SYSKEY, TNG freeze, 2.0.x->TNG merge and other thoughts

Tue Feb 8 22:24:51 GMT 2000

On Wed, Feb 09, 2000 at 08:59:04AM +1100, Luke Kenneth Casson Leighton wrote:
> On Tue, 8 Feb 2000, Nicolas Williams wrote:
> 
> > 
> > BTW, I knew that you'd respond as below. :)
> 
>  he he :)

:)

> > Wait a minute. The goal, ultimately, is to have ONE set of MSRPC daemons
> > for ALL smbds on a host, not what you have now (ONE set of MSRPC daemons
> > for EACH smbd on a host).
> 
> don't forget any client-side msrpc connections that smbd may make, too,
> not just the pass-through-on-loop-back stuff!

So?

...
> > As for rpcclient it should ALWAYS do DCE/RPC calls via SMB, even when
> > running on the host that would be servicing those calls. So forget about
> > linking in server-side code into rpcclient. So that's a non-issue.
> 
> ? why?  that's a silly restriction [always doing dce/rpc via smb].
> 
>  1) for test purposes and if i want, as root, to bypass SMB authentication
> stages (which may not be up or working, say, if i have broken netlogond or
> don't _have_ one!),

Ok. So for testing have rpcclient on the localhost talk to the MSRPC
daemons directly via the Unix domain sockets. That would cut SMBD out of
the picture and you still don't have to link in the MSRPC server-side
code in rpcclient.

This is for testing, so you don't have to be strict about authenticating
rpcclient's user (which would otherwise have been done by SMBD).

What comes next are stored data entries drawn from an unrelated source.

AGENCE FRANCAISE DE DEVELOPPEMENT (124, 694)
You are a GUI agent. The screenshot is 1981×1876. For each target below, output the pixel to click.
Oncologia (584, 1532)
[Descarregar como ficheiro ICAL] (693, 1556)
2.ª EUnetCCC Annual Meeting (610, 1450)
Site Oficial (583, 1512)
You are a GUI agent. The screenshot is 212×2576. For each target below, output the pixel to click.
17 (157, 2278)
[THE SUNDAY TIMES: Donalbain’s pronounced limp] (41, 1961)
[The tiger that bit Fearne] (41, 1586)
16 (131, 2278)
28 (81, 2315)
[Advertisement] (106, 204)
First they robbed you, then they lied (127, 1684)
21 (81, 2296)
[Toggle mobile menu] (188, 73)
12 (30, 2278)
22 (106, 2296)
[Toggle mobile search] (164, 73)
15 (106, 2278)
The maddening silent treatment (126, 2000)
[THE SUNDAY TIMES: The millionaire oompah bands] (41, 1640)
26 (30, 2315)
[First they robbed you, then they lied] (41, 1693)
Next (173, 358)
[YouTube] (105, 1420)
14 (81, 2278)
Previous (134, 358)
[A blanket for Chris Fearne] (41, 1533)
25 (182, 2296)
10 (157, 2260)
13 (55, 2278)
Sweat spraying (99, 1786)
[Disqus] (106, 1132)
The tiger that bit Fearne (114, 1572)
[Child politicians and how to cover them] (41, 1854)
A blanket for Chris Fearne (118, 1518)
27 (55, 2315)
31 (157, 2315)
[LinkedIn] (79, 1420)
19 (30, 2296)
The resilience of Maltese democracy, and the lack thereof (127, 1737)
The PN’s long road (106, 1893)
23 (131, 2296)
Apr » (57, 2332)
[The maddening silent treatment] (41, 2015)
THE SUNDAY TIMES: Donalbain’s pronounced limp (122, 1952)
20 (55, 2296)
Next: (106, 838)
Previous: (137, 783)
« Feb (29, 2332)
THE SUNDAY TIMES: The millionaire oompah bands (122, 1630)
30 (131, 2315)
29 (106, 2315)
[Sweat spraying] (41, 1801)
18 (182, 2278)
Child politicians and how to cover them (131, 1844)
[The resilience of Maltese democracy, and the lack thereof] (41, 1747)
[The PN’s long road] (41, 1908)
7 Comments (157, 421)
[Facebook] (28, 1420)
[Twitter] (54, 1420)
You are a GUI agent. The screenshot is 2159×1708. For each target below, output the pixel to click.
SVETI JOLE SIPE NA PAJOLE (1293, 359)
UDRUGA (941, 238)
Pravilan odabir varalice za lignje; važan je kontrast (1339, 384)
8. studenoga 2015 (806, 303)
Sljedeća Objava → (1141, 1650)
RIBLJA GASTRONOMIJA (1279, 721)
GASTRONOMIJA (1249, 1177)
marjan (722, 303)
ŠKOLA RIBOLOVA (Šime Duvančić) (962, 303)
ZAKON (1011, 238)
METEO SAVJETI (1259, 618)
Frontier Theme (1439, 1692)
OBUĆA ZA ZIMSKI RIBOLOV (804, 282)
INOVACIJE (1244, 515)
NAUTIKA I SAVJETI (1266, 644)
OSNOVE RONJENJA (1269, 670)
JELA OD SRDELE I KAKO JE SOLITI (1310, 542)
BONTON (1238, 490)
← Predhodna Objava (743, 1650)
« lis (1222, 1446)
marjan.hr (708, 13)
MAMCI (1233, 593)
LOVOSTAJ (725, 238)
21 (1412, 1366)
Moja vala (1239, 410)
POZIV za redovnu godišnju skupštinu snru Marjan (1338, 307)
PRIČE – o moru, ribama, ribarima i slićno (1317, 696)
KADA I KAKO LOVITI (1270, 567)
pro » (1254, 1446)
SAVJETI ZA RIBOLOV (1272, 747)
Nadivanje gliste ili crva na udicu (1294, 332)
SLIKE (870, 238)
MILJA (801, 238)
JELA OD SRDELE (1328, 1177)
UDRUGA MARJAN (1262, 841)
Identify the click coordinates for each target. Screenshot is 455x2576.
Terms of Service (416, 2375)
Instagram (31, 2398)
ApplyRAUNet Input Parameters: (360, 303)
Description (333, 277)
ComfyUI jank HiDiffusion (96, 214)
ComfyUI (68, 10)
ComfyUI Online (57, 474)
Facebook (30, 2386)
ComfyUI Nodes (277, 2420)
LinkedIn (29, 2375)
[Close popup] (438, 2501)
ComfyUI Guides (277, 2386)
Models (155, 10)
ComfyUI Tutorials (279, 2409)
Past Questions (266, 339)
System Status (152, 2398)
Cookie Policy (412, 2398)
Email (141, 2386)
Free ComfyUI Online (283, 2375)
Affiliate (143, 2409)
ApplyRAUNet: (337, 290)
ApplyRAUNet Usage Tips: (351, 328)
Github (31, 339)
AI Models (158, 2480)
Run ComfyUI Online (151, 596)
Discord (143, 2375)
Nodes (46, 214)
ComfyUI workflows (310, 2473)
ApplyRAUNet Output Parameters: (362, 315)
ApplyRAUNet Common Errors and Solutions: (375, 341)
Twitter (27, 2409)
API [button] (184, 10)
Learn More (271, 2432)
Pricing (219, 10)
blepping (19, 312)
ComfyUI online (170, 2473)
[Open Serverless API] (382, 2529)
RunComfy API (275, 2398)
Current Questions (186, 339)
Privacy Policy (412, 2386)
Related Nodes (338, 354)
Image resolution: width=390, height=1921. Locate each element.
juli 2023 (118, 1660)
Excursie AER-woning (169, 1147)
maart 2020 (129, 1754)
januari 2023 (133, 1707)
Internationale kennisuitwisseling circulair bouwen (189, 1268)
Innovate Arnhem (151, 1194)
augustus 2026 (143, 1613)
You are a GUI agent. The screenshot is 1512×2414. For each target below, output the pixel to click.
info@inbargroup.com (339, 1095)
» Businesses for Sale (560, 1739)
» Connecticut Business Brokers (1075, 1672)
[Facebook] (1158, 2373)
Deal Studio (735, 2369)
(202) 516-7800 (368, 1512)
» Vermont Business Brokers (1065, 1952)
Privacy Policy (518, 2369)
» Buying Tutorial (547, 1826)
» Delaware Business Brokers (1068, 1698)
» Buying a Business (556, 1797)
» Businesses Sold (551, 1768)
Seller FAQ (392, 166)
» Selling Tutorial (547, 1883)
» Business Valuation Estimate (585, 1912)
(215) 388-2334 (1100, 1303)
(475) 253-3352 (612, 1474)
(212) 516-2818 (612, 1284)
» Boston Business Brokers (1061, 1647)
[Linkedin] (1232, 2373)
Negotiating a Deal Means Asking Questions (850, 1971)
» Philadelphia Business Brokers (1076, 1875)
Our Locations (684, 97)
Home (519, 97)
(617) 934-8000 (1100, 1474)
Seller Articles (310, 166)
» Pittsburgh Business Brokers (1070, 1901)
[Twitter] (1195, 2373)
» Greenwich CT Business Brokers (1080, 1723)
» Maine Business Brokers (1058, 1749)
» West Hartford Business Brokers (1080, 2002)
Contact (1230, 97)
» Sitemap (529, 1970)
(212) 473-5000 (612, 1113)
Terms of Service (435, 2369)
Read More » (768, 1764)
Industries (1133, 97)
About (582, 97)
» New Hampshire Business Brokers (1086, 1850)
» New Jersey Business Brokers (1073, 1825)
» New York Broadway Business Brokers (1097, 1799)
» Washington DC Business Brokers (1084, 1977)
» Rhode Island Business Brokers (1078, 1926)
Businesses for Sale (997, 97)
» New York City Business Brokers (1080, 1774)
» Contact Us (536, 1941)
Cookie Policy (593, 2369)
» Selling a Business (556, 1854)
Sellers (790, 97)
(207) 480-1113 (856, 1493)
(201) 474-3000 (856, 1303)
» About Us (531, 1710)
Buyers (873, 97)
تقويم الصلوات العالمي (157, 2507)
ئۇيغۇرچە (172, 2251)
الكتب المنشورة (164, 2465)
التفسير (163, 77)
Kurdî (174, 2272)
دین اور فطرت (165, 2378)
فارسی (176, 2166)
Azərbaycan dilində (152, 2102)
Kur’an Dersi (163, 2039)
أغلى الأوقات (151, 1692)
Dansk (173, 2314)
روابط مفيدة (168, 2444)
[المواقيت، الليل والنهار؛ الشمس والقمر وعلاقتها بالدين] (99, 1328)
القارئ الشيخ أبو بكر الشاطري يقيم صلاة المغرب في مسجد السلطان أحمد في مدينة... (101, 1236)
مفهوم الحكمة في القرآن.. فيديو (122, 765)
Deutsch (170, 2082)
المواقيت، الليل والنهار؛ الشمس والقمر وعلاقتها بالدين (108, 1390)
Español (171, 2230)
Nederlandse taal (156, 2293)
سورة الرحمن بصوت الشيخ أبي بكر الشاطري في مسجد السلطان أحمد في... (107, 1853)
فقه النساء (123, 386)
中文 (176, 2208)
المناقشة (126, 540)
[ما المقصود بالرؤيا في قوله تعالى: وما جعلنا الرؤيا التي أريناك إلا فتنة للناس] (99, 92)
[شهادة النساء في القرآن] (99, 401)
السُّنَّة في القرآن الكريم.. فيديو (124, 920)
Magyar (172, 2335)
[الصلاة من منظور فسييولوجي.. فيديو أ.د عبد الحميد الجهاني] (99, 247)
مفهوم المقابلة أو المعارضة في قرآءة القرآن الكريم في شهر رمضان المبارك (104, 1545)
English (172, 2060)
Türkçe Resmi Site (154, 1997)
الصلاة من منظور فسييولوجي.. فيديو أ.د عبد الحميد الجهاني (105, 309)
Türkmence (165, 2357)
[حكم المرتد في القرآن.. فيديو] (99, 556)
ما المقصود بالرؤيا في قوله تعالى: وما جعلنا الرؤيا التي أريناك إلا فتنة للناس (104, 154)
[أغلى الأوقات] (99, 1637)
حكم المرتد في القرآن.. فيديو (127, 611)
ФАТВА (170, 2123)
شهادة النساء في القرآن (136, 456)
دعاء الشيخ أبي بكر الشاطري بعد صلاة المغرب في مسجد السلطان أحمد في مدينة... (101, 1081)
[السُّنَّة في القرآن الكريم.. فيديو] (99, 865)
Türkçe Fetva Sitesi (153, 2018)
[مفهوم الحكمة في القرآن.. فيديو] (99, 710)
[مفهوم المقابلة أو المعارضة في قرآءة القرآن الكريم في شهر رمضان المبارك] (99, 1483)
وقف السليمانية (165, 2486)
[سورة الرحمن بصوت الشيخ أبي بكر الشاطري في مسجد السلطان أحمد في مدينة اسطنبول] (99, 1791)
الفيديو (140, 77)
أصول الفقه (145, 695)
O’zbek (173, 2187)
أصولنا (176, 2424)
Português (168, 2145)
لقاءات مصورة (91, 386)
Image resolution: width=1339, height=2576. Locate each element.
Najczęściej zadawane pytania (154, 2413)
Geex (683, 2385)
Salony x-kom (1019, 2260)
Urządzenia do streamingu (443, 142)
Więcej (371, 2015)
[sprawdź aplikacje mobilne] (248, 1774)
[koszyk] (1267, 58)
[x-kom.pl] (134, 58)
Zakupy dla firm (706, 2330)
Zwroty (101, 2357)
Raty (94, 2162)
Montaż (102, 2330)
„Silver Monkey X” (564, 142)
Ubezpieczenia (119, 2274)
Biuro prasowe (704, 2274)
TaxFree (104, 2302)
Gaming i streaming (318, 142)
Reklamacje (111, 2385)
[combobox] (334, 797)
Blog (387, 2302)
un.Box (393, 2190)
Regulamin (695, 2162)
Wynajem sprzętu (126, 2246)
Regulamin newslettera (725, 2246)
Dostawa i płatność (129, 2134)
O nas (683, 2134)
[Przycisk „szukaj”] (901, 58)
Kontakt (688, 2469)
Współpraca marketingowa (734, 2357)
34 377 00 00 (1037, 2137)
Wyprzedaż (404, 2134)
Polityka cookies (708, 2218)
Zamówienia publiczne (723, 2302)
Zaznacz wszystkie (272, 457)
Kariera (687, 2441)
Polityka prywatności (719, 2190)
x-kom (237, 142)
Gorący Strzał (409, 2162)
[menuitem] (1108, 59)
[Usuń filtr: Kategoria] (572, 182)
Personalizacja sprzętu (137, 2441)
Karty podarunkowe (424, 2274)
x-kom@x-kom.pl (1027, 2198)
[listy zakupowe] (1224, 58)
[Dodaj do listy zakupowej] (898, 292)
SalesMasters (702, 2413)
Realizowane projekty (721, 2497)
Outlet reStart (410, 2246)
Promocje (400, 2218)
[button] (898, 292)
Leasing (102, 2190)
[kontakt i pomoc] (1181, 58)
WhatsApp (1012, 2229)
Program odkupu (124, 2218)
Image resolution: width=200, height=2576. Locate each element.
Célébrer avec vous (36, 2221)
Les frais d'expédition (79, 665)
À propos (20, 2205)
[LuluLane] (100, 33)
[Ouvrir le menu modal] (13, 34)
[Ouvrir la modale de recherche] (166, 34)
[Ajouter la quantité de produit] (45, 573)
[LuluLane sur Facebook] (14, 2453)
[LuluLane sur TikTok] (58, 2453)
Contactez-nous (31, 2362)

> 2) i may end up replacing the unix-socket-loopback code (as a compile-time
> option) with this:
> 
> 
> uint32 samr_open_domain(...)
> {
> 	return dlsym(dlopen("libsmbsampass.so"), "_samr_open_domain")(...)
> }
> 
> this is a perfectly feasible and rational thing to do.  it also means i
> can't assume that libsmbsampass.so will always be run in a root security
> context.

So you finally read the man pages for dlopen()/dlsym() and thought them
to be cool :)

Ok, but then, while this goes along with the modularity of TNG, it does
not help reduce resource consumption as much as having a separate set of
MSRPC daemon processes, one set per server host, that SMBD talks to via
DCE/RPC over local IPC.

> > > > The SAM RPC daemon should always run as root.
> > > 
> > > andrew keeps telling me that _All_ the msrpc daemons should run as root,
> > > because the only reason that smbd doesn't run as root is because of
> > > file-create atomicity issues (in posix, you can't create a file as root
> > > and then chown it to another user, atomically, which introduces race
> > > conditions).
> > 
> > He's right about why SMBD needs to do become_root()/unbecome_root().
> 
> [actually, become_user(), not become_root()]

Yup.

> > SMBD exports a filesystem and so can make use of POSIX features
> > (uid/euig/gid/egid/getgroups()/setgroups()) to let the Unix kernel do as
> > much of the work of authorization as possible.
> 
> yep.
> 
> > MSRPC daemons export a set of functions and whether or not each daemon
> > can take advantage of POSIX semantics to implement any part of the MSRPC
> > authorization semantics is an issue that is specific to the
> > implementation of each MSRPC daemon. See below.
> 
> uhh... no it isn't [up to each msrpc daemon].  it's up to the
> security-context-switching code.
> 
> if you have multiple smbd connections to one msrpc daemon, users are going
> to get _very_ unhappy if they don't have their own user security context.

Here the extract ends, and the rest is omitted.